**WHAT IS NEEDED:**
Where the line containing "Image resolution: width=488" appears, start repeating, and continue exactly through the last line below, adding nothing. Include no pictures.

=== Begin Enclosure ===

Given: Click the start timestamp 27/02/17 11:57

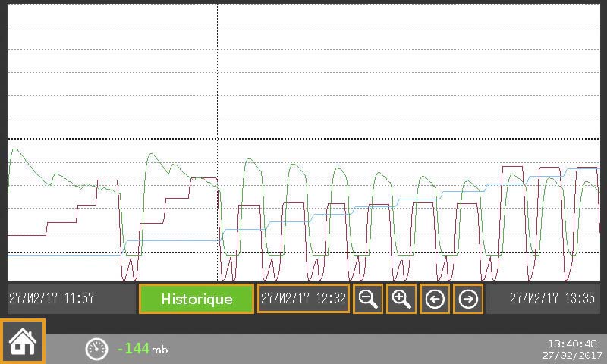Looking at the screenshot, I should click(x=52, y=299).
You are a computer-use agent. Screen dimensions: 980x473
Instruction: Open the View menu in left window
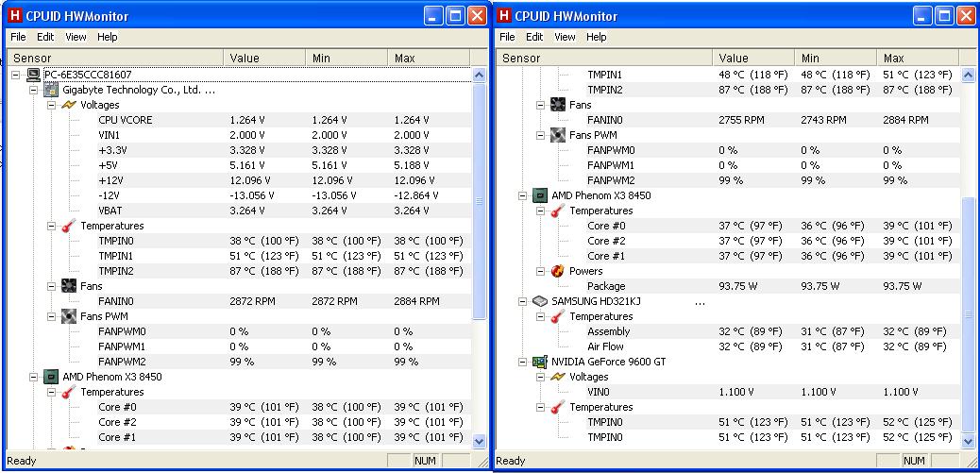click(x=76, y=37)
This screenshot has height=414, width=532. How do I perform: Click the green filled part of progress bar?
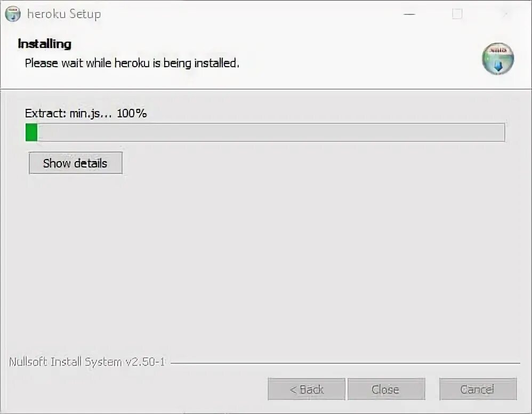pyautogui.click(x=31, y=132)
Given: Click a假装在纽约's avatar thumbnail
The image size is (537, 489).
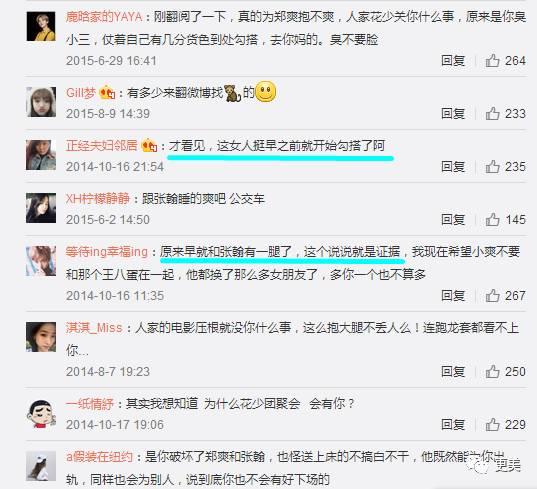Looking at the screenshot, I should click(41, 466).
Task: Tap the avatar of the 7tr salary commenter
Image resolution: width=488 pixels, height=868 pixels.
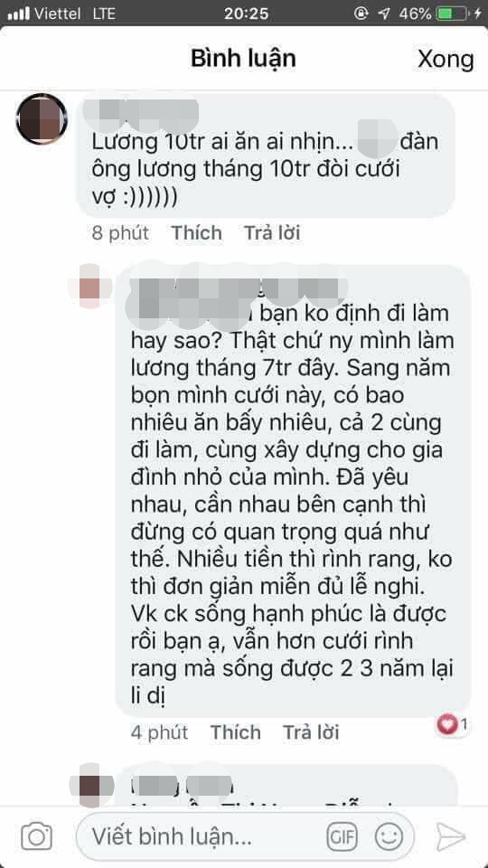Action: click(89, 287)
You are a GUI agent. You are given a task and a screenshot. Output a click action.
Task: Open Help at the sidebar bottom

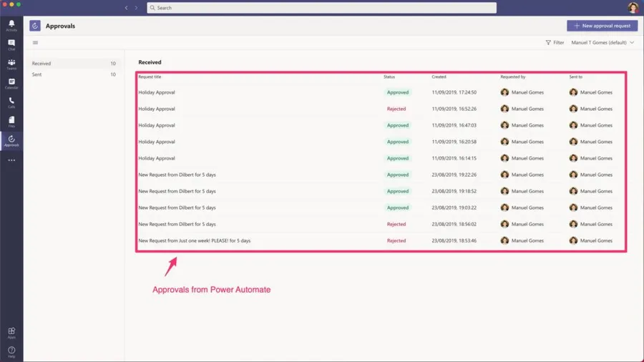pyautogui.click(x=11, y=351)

=== End Enclosure ===

**YOUR RESPONSE:**
Image resolution: width=488 pixels, height=868 pixels.
Action: click(89, 287)
You are a GUI agent. You are given a task and a screenshot. Output a click action.
Task: Open Help at the sidebar bottom

pyautogui.click(x=11, y=351)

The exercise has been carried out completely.